Die den zitierten Urteilen zu Grunde liegenden Fallgestaltungen ähneln der hier streitgegenständlichen Fallgestaltung insoweit als es auch dort um die Bewertung von Anfallsleiden ging, die allerdings teilweise zu schwereren Beeinträchtigungen geführt hatten als beim Kläger. Das zugesprochene Schmerzensgeld ist gleichwohl in voller Höhe notwendig, um seiner Funktion als gerechter Ausgleich für die vielfältigen, gravierenden immateriellen Schäden des Klägers gerecht werden zu können. Denn beim Kläger kommen zum Anfallsleiden als solchem noch die Sehbeeinträchtigung, die postzosterischen Dauerschmerzen, die Angsterkrankung und auch das Regulierungsverhalten hinzu.

8.

a) Die Entscheidung über die Zinsen beruht auf §§ 284, 286, 288 BGB. Die neue für den Anspruchsinhaber günstigere Regelung des gesetzlichen Zinssatzes in § 288 BGB konnte, wie beantragt, nur für einen Teil des Urteilsbetrages angewandt werden, da sie nur solche Ansprüche betrifft, die nach dem 01.05.2000 fällig geworden sind.

b) Die Kostenentscheidung beruht auf § 92 Abs. 1 ZPO. Bei der Festsetzung des insoweit maßgeblichen Gebührenstreitwerts hat der Senat für beide Instanzen den Streitwert des Feststellungsantrag auf 80% des Steuerbetrages bemessen, der sich bei einem geschätzten Durchschnittssteuersatz von 20% für den geltend gemachten bzw. zugesprochenen Verdienstausfall ergibt. Dies vorausgesetzt ist der Prozesserfolg des Klägers für die erste Instanz mit 320.463,07 €, für die zweite nur mit 270.463,07 € zu bewerten, weil sich die Zahlung des Beklagten hier nicht mehr auswirkt.

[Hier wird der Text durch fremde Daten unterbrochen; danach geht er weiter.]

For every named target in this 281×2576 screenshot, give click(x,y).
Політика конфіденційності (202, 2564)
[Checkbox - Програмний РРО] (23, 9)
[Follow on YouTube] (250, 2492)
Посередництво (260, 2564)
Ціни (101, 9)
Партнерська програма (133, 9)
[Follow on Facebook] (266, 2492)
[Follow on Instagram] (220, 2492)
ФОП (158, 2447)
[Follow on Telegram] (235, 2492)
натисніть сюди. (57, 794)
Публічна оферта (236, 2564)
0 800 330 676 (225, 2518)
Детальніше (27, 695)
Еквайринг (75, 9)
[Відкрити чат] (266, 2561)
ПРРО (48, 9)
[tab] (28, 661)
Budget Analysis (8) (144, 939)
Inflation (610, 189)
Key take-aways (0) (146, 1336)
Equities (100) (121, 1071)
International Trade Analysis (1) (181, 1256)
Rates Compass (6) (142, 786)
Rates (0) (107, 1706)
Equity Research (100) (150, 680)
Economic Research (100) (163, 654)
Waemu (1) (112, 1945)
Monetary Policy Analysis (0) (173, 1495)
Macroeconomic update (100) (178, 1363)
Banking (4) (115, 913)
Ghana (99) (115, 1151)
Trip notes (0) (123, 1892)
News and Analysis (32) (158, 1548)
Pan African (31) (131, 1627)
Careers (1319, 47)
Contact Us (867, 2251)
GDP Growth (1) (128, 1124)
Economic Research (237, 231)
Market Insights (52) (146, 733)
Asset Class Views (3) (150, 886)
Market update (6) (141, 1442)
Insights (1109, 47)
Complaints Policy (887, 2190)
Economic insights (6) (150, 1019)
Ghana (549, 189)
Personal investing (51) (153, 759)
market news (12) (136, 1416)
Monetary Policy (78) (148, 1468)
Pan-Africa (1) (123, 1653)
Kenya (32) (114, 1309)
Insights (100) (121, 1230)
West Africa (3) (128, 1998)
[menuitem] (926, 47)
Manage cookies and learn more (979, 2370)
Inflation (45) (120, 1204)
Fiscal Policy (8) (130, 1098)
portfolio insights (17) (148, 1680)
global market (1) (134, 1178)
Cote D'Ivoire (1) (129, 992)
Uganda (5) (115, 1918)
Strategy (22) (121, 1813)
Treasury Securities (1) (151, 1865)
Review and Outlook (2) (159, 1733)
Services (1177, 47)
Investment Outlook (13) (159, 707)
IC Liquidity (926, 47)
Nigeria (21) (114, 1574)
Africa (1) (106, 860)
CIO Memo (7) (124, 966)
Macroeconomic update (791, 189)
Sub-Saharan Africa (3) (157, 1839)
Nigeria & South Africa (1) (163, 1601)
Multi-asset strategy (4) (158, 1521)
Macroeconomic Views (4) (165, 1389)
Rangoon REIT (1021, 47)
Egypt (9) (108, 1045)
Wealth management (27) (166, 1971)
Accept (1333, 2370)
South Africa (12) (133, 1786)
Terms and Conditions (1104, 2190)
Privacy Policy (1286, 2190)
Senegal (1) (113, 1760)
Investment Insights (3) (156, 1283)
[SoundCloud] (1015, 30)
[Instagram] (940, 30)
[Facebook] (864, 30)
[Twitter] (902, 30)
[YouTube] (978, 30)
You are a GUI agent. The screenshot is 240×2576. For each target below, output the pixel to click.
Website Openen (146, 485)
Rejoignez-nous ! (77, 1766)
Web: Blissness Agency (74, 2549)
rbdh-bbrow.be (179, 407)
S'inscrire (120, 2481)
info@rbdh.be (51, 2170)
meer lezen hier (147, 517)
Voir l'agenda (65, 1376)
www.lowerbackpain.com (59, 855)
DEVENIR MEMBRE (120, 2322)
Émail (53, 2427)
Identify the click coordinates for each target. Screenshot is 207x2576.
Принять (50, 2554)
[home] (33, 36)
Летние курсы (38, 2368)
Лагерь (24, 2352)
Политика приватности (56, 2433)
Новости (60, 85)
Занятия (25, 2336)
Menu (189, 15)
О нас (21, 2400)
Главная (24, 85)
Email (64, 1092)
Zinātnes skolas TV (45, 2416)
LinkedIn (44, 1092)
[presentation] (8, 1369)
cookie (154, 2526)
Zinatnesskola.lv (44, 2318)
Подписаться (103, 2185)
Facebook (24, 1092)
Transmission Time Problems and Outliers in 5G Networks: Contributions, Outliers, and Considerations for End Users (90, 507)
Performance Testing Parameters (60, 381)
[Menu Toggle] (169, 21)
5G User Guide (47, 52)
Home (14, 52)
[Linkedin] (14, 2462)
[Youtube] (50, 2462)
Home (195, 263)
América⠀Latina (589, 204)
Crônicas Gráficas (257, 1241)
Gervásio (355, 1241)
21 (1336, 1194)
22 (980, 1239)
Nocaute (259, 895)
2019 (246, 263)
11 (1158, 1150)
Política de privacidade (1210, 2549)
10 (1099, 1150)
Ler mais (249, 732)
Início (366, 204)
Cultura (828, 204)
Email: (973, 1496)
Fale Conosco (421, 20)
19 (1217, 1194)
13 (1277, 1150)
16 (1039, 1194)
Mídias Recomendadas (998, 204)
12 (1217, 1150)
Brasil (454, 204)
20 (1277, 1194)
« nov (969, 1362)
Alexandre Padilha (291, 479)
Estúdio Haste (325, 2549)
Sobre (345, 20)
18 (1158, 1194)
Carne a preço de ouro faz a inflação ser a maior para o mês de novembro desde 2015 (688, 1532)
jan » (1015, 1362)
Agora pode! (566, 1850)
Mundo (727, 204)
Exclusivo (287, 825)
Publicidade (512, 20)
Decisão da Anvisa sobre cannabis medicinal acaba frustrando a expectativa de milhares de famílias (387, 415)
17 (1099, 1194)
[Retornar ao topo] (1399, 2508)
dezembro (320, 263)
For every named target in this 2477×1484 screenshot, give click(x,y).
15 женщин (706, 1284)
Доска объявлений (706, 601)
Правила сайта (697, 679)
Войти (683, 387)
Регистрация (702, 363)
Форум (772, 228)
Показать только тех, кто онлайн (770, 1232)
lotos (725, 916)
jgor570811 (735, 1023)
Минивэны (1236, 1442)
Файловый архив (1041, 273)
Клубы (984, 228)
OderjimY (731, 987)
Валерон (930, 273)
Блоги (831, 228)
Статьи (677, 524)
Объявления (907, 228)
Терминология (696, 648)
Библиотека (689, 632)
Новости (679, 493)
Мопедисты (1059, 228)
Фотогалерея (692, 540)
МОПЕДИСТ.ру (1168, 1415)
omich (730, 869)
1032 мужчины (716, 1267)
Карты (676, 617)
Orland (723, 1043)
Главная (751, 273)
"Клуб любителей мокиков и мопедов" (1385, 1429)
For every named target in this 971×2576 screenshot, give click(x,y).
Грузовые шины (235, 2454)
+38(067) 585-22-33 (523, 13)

c) Die Entscheidung über die vorläufige Vollstreckbarkeit ergibt sich aus § 708 Nr. 10 i. V. m. § 711 ZPO.

d) Die Voraussetzungen für die Zulassung der Revision liegen nicht vor. Die Rechtssache hat weder grundsätzliche Bedeutung über den Einzelfall hinaus noch erfordert die Fortbildung des Rechts oder die Sicherung einer einheitlichen Rechtssprechung eine Entscheidung des Revisionsgericht (§ 543 Abs. 2 ZPO).